In 1940 Mann escaped through Spain and Portugal to the USA, where he settled in Los Angeles, close to his brother. He did not feel at ease in his new environment, and this may be in part responsible for a perceptible recession in his later novels. Lidice (1943) treated an atrocity committed in 1942 on orders from Berlin (in Czechoslovakia) in a tone which seemed (and not only to the Czechs) improper for such a tragedy. Der Atem (1949) and Empfang bei der Welt (posth., 1956) are structurally weak and unnecessarily multilingual. The unfinished historical novel on Friedrich II of Prussia, Die traurige Geschichte von Friedrich dem Großen (posth., 1960), which is written in the form of a dialogue, suggests a negative counterpart to the warmth and sympathy of the novels on Henry IV. After the 1939-45 War, Mann hoped for a recall to Germany, but until the end of the 1940s only feelers without precise proposals came from East Germany. In 1949 he accepted appointment as president of the newly founded Academy of Arts of the German Democratic Republic. Mann died while preparing for the move.

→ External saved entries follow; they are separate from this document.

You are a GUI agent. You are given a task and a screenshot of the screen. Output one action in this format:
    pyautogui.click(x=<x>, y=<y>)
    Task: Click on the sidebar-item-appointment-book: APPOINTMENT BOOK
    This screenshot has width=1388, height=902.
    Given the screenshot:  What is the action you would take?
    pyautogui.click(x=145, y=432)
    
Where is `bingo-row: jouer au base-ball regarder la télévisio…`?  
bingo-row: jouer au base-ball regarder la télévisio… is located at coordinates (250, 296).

Mann was an impatient writer, and his insufficient attention to precision and neatness of style, coupled with his addiction to an irony so harsh that it becomes sarcasm, accounts, at least in part, for his failure to secure instant recognition. These characteristics are also evident in his numerous Novellen, written in bursts of activity, of which Pippo Spano and Abdankung (both 1905), Die Branzilla, Das Herz, and Die arme Tonietta (all 1908), and Kobes (1925), a caricature of the industrialist Stinnes, deserve mention; they are likewise manifest in his plays, two of which are Novellen in dialogue and were subsequently performed as one-act plays (Der Tyrann, 1908, and Die Unschuldige, 1908). Of his full-length plays Schauspielerin (1911), Die große Liebe (1912), and Madame Legros (1913) are the most noteworthy. Among his numerous, often polemical, essays the collections Geist und Tat (1931) and Der Haß (1933) should be mentioned. Reminiscences and observations are included in Ein Zeitalter wird besichtigt (1945).
Heinrich Mann was subject to powerful and conflicting emotions. Anger is linked with compassion, though it contrives to be more conspicuous, and both are part of his remarkable love-hate relationship with his native Germany. In many essays he expresses his democratic views, which inclined towards an idealistic communism, but he was repelled by the totalitarian aspects developed under official Communism. The high inner tension of his personality appeared to relax in Italy and France, and of this a passion for Puccini's operas is an unexpected symptom. The one work in which warmth of feeling, compassion, and good humour are fully revealed is the double novel written in France and dealing with a French theme, the life of Henry of Navarre.
Gesammelte Werke in Einzelausgaben (14 vols.) appeared 1958 ff., and Gesammelte Werke (planned in 25 vols.), ed. S. Anger, 1965 ff. A select edition of essays, ed. H. M. Enzensberger, appeared 1968 as Politische Essays, and in the same year appeared Thomas Mann und Heinrich Mann. Briefwechsel, ed. U. Dietzel and H. Wysling.